**Your tasks:**
1/ Do these statements agree with the text on the Garden's collections? Answer yes or no for each, quoting the deciding words. (a) The living collections comprise over 8000 species. (b) Jenny Sargent is the Plant Records Officer. (c) The plant database holds records going back to the first plantings in 1846.
2/ How would you put this sentence from the text on the Garden's collections into Spanish: "It is these careful records above all else that define our identity as a Botanic Garden."

As Curator of the Garden, I have responsibility for managing the collections. These include the living collections, which comprise over 8000 species, and the Cory Library, which is home to our printed collections, including fine antiquarian volumes and early manuscripts. My key areas of responsibility include planning the future direction of the collections, overseeing the sourcing and documentation of new and diverse species, and promoting the use of the collections for research and teaching.
The curation team comprises Jenny Sargent, the Cory manager, Pete Atkinson, the Plant Records Officer and Mar Milan, the Plant Records Assistant. Pete and Mar are responsible for arguably our most valuable and central asset, the plant database, which stores all the data on our living collections – essentially our institutional memory going back to the first plantings in 1846. It is these careful records above all else that define our identity as a Botanic Garden. As important as the plants themselves are the labels, the link between plants and their information records, in which the labels provide a fundamental and visible interpretation of the plant collection.

(Stored data)
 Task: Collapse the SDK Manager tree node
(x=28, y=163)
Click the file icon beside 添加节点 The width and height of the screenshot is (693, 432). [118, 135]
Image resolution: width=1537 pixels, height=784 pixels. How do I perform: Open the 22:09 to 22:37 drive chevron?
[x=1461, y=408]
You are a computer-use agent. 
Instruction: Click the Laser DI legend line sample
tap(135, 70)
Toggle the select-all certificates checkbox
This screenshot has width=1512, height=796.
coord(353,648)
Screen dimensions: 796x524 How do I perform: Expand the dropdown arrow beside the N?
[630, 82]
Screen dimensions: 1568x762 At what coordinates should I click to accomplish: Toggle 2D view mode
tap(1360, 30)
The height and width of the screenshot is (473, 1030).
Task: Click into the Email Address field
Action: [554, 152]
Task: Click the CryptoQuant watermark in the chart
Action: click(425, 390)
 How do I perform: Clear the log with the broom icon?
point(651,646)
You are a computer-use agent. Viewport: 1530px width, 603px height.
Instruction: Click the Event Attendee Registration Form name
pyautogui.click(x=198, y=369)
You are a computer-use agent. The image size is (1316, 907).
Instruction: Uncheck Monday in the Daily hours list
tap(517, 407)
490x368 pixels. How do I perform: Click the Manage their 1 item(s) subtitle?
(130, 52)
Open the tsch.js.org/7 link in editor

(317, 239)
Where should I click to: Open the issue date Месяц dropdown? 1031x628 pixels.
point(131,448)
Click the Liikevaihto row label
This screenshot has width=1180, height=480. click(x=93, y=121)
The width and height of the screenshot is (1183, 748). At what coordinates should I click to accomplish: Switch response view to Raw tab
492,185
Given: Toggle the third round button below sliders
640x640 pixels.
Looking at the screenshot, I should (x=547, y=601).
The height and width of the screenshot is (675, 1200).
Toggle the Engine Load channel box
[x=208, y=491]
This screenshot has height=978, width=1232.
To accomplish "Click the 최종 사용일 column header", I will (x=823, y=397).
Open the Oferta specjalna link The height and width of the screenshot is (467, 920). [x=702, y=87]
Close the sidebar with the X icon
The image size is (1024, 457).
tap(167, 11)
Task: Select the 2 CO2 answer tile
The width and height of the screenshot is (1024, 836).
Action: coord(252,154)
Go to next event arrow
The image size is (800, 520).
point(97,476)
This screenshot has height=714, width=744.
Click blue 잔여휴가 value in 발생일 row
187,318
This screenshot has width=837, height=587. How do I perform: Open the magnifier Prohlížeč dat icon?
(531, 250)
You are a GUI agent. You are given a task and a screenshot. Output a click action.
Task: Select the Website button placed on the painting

**Answer section:**
1/
(a) Yes: "the living collections, which comprise over 8000 species"
(b) No: "Pete Atkinson, the Plant Records Officer"
(c) Yes: "going back to the first plantings in 1846"

2/ Son estos registros cuidadosos, por encima de todo, los que definen nuestra identidad como Jardín Botánico.